Sixty-seven patients with SCD (Male: 39, Female 28; mean age 36.9 + 10.9 years; HbSS: 64, HbSβ0-thalassemia: 3) completed laboratory evaluations. Most were on stable hydroxyurea doses (n=51, 76%), and a subset were on kidney protective medications (n=15, 22%). Median mGFR was 154mL/min/1.73 m2 (Q1:123, Q3:231). Of the estimating equations, the 2009 Cr-based equation had the lowest median absolute values of discrepancy: 25.6mL/min/1.73m2, while the 2012 Cys had the highest discrepancy: 33.8 mL/min/1.73 m2 (p < .01 for all comparisons). The Jamaican eGFR was most similar to the 2012 cys equation (p=0.099). The data show strong general GFR underestimation from the Jamaican equation. In patients with albuminuria (>30mg/24hours, n=32), the 2009 Cr equation had the lowest median absolute value of discrepancy: 22.95 mL/min/1.73 m2, and the 2012 Cys equation had the highest: 42.55 mL/min/1.73 m2. The 2009 Cr equation showed the best agreement with mGFR; the 2012 Cys equation showed a consistent tendency to under-estimate results and had the poorest agreement. The 2021 Cr-based equation showed lower discrepancy and higher agreement than the 2021 Cr-Cys equation across GFR 0-150 mL/min/1.73 m2.

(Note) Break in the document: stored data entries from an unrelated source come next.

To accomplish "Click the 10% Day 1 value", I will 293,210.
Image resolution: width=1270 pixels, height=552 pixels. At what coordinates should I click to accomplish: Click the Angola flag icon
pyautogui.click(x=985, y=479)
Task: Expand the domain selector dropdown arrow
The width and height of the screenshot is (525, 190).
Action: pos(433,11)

There was a moderate inverse correlation between β2M and mGFR (r=-0.45, p=0.0002). Similarly, β2M correlated with albuminuria (r=0.47, p=0.0004). Average kidney blood flow was weakly correlated with iothalamate mGFR (r=0.34, p=0.009) but not with albuminuria (r=-0.07, p=0.67). Endothelin-1 levels did not correlate with mGFR or albuminuria.

Conclusion:

Of the estimating equations, the 2009 Cr-based eGFR had the highest agreement, and lowest absolute values of discrepancy with mGFR, even when controlling for albuminuria. Both Cys-based equations produced higher discrepancies with a bias to under-predict mGFR. These data suggest Cys-based eGFR is inferior to Cr-based eGFR in adults with SCD and normal kidney function/ hyperfiltration. The heightened inflammatory state in SCD may contribute to higher Cys levels and, therefore, depressed eGFR, increasing the discrepancy. These data demonstrate Cys’s accuracy at predicting mGFR in SCD is limited. The 2009 Cr equation, which includes a race coefficient, also outperformed the 2021 Cr equation, which excludes race, in terms of discrepancy. In addition, our data confirm β2M‘s correlation with mGFR and albuminuria. Further, renal blood flow may play a small role in GFR changes. A larger data set in SCD patients with lower mGFR between 30-90 mL/min/1.73m2 and longitudinal evaluations may better define the most accurate equations to assess kidney function at different stages of CKD in patients with SCD.

Disclosures: No relevant conflicts of interest to declare.